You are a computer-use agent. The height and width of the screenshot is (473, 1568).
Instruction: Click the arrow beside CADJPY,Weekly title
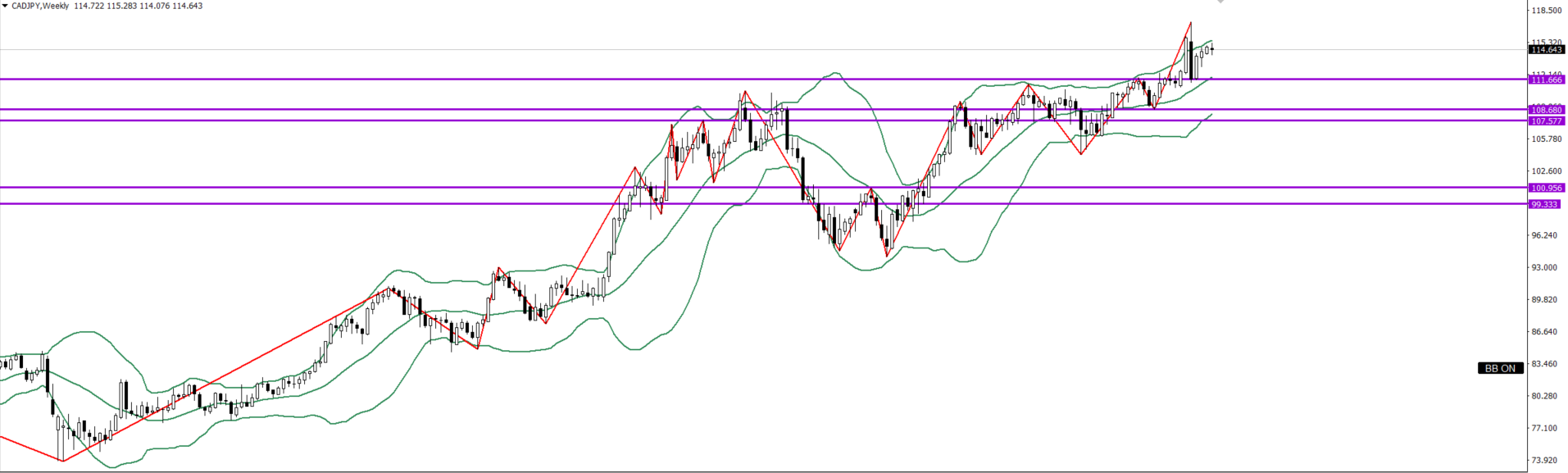[x=5, y=6]
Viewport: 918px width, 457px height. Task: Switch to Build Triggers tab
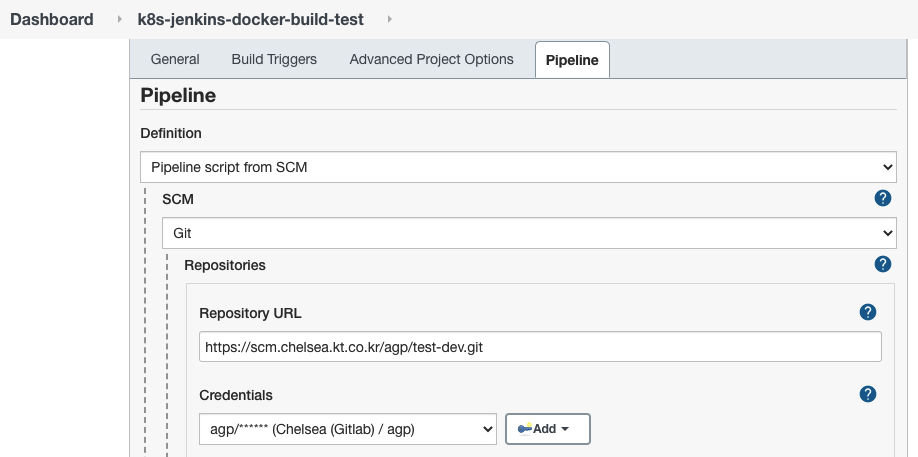click(x=274, y=60)
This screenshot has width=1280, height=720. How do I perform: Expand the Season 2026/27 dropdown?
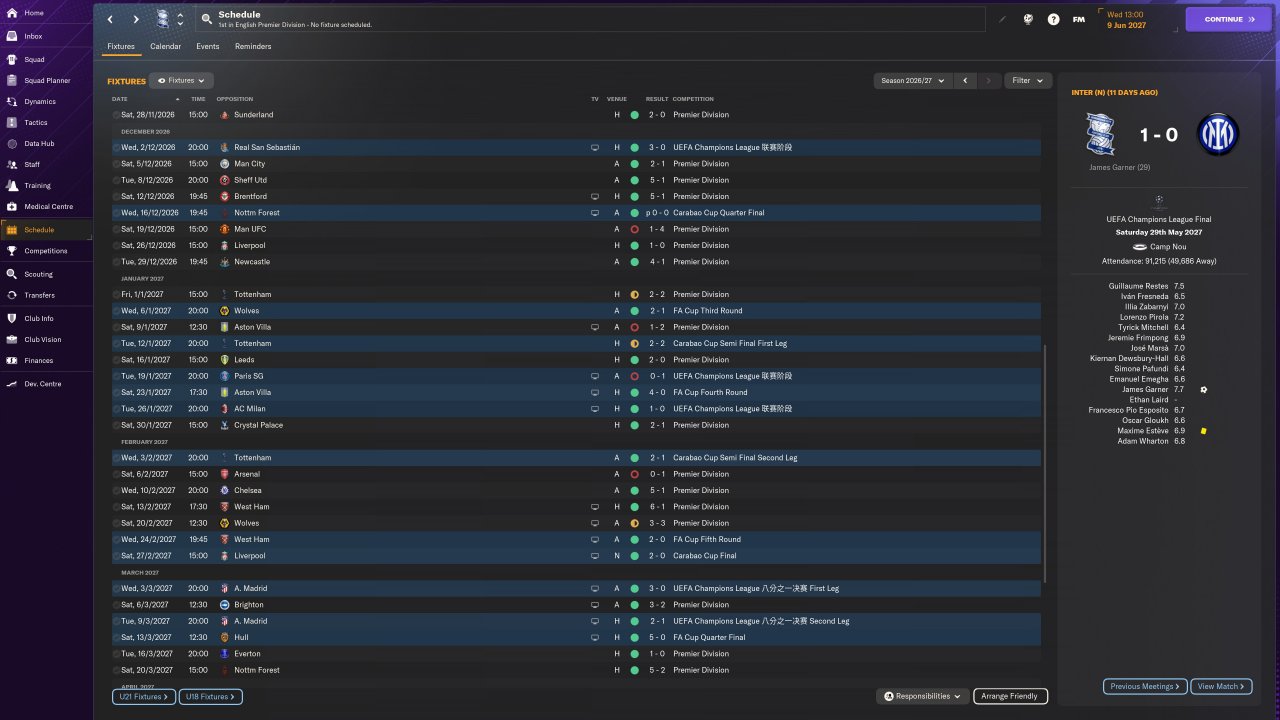click(x=912, y=81)
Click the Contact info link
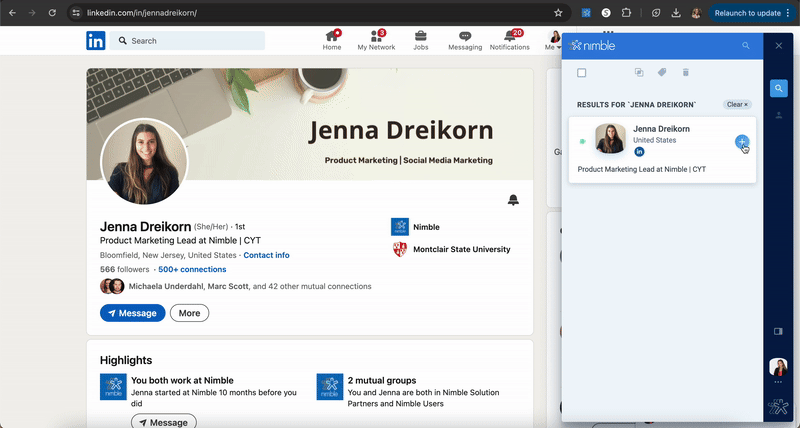 point(266,255)
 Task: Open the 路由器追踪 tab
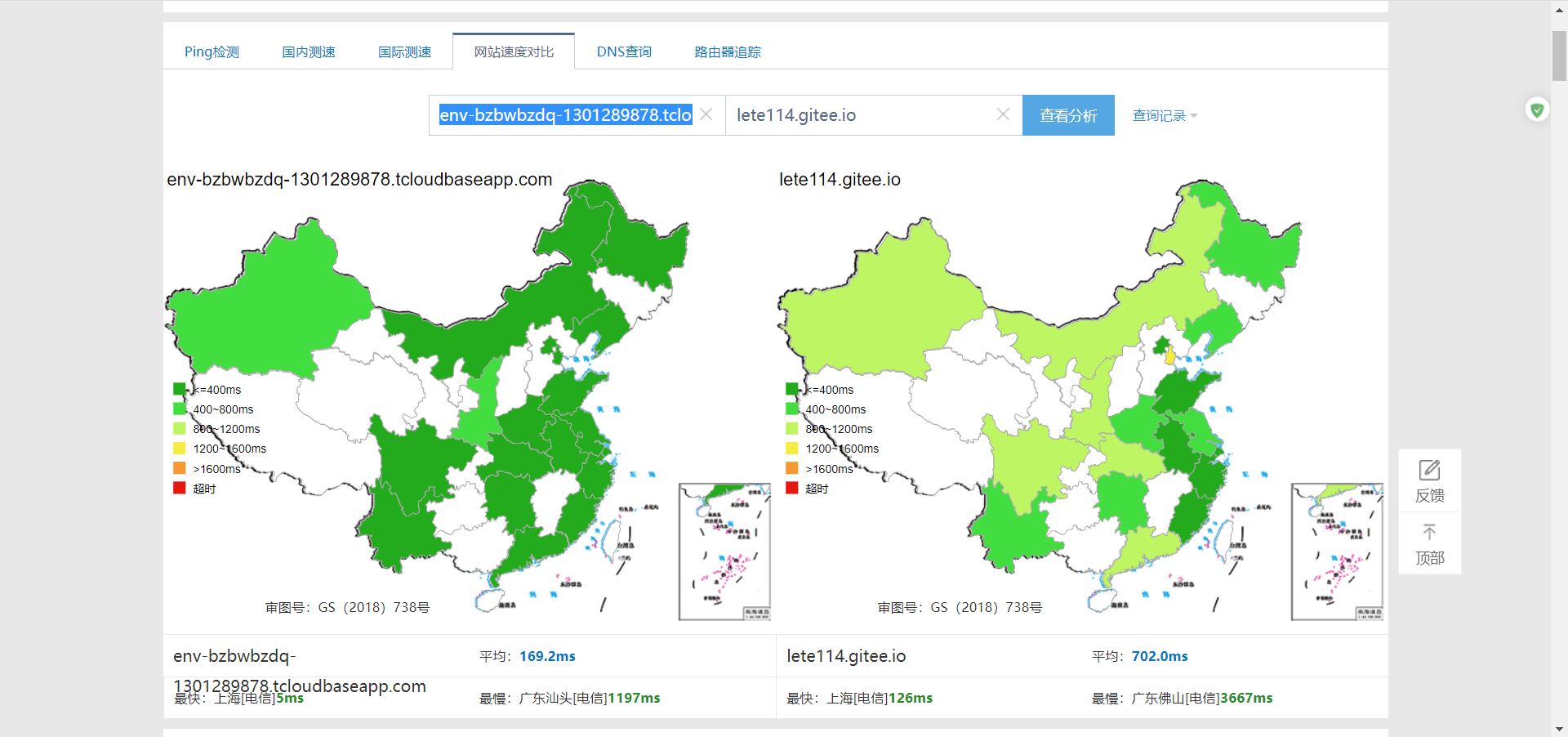point(727,52)
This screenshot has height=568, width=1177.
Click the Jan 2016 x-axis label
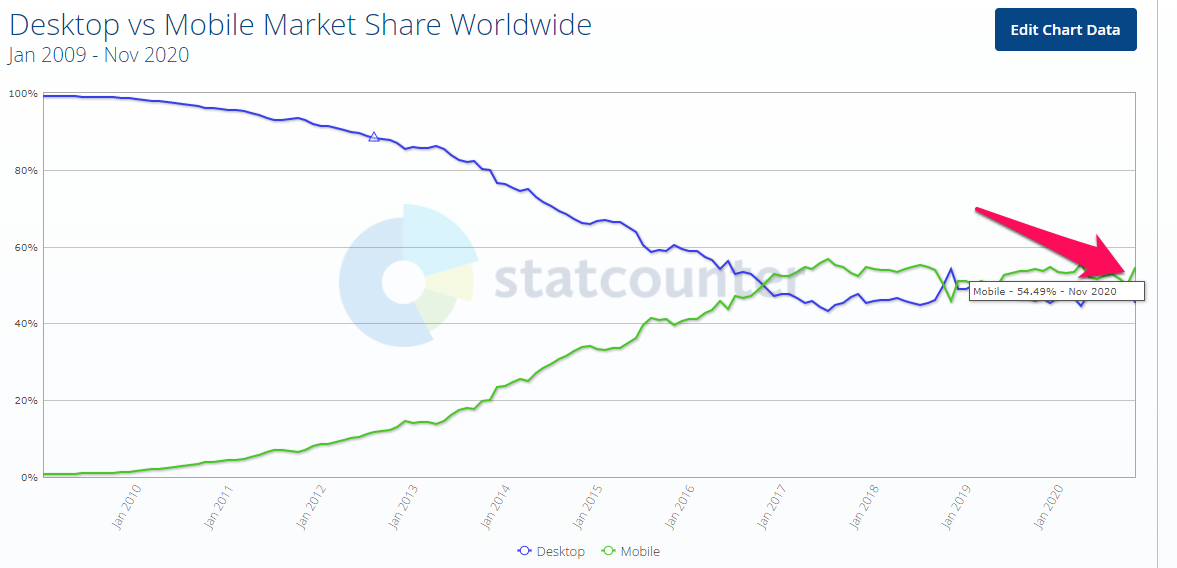678,506
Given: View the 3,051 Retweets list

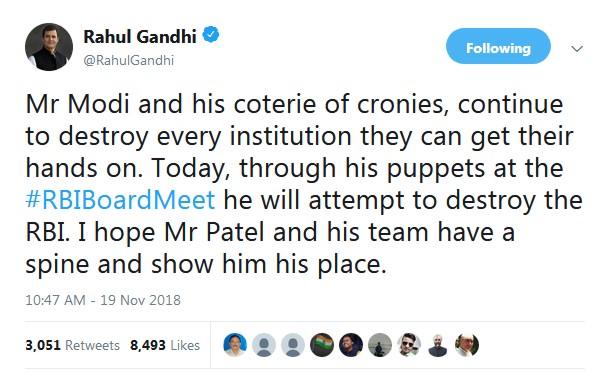Looking at the screenshot, I should coord(72,345).
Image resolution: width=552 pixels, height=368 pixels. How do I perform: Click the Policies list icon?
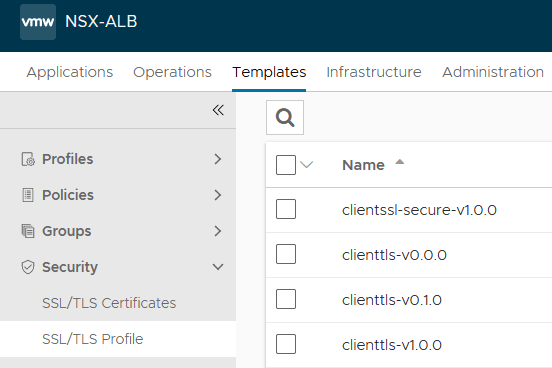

-*-*-

An exact, word-for-word copy of the records is expected, with no pictures in it.

You are a computer-use agent. The height and width of the screenshot is (473, 1568).
Instruction: Click the arrow beside CADJPY,Weekly title
[x=5, y=6]
Viewport: 918px width, 457px height. Task: Switch to Build Triggers tab
click(x=274, y=60)
This screenshot has width=1280, height=720. How do I perform: Expand the Season 2026/27 dropdown?
click(x=912, y=81)
Click the Contact info link
 point(266,255)
 Task: Open the 路由器追踪 tab
point(727,52)
This screenshot has height=568, width=1177.
Click the Jan 2016 x-axis label
678,506
Given: View the 3,051 Retweets list

Looking at the screenshot, I should coord(72,345).
Image resolution: width=552 pixels, height=368 pixels. How do I perform: Click the Policies list icon?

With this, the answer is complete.